What did an average day for you look like?
An average day had me working at my project site, Polioclinico Belen, for the morning and afternoon shift. Originally, I was observing and assisting the general medicine physician with patient visits, helping to take vitals, performing basic physical exams, and explaining health education information. After that, I shifted roles to being a laboratory assistant and helping the technician with various lab exams (i.e. urinalysis, hematocrit, biochemical analyses, etc.). To ensure that my Spanish was still advancing, I had conversational Spanish lessons two days a week at a school in Cusco.
What was the most fulfilling aspect of your experience?
I think helping with the health education efforts, which combined various doctors and departments in the clinic, was the most rewarding. For some people who come to the clinic, this was their only contact with health care and they seek out the clinic very rarely. By educating them, the hope is that they will take that information back and apply it in their life to be more aware about certain diseases and their risk factors.
What was the biggest challenge you faced?
One of the biggest challenges I faced was sometimes feeling a bit helpless with certain patients. Currently there is a strike of doctors in Peru, leaving the hospitals basically closed. On a few occasions patients would come into us in emergent condition, and since it is an outpatient clinic, there was very little for us to do to help them. It was incredibly difficult sending them away and knowing they weren’t well.
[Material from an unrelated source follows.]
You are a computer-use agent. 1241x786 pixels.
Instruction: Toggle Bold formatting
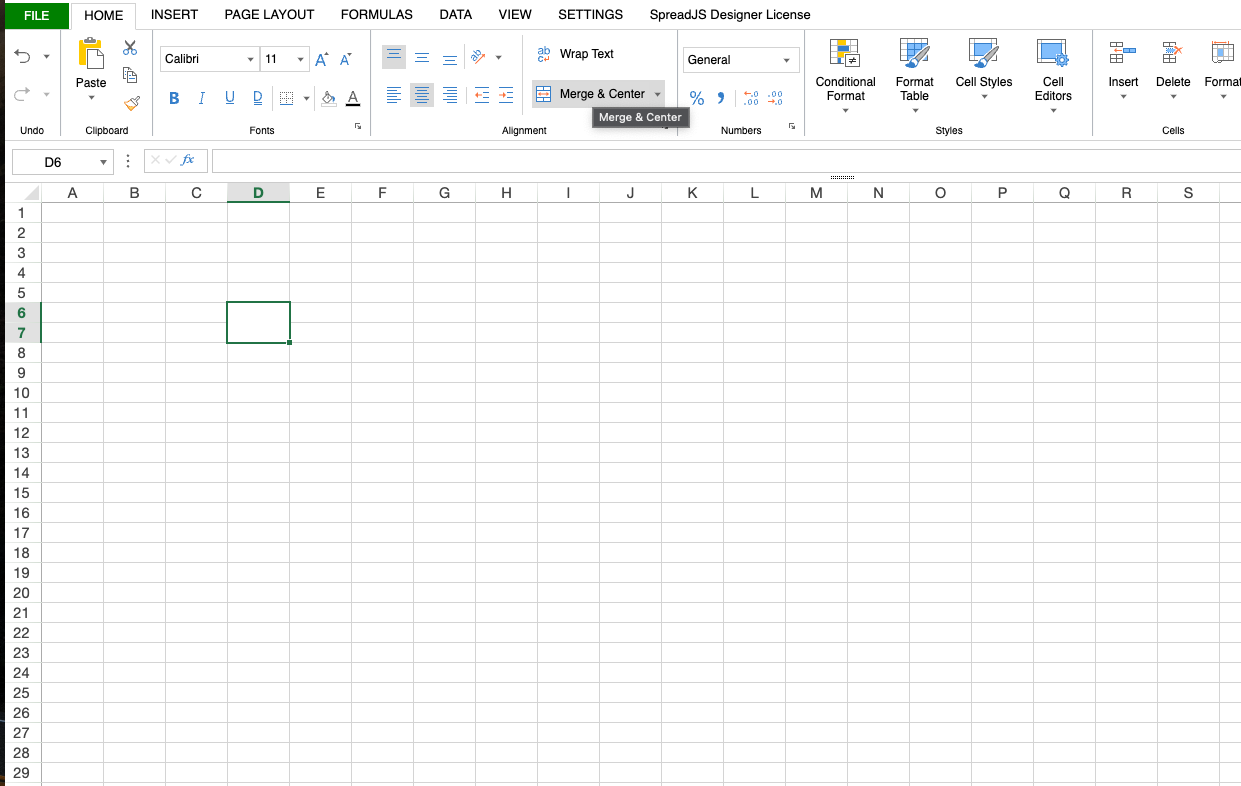pos(174,98)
Who served as a mentor to you this summer, and what is the best thing they taught you?
Dr. Kelsing Contreras has been the biggest mentor to me this summer during my internship. On most days, I saw patients with him in the general medicine department. The most valuable thing that he taught me was the culture surrounding health in Peru and how certain cultural norms impact the way he treats patients. For example, he told me that certain populations that live in the mountains surrounding Cusco are somewhat “mystical” with their health care beliefs, so he must incorporate that into his diagnostic explanation. My inner anthropology nerd loves to explore these connections between culture and medicine!
What have you learned at W&L that helped you in this endeavor, and what will you bring back to your life on campus?
First, the Spanish professors and classes that I took at W&L helped to give me the necessary foundation to immerse myself in the culture and communities. Other classes in the Poverty and Anthropology departments gave me examples and case studies that I could apply to certain situations here in Cusco, but one of my favorite mantras is that you can only learn so much from books and lectures. Being in Cusco and experiencing real-life issues that are impacting the impoverished populations firsthand allowed for a whole new type of learning. I will definitely bring back my love for the culture of Peru and I hope to share many of my stories with friends and members of the W&L community.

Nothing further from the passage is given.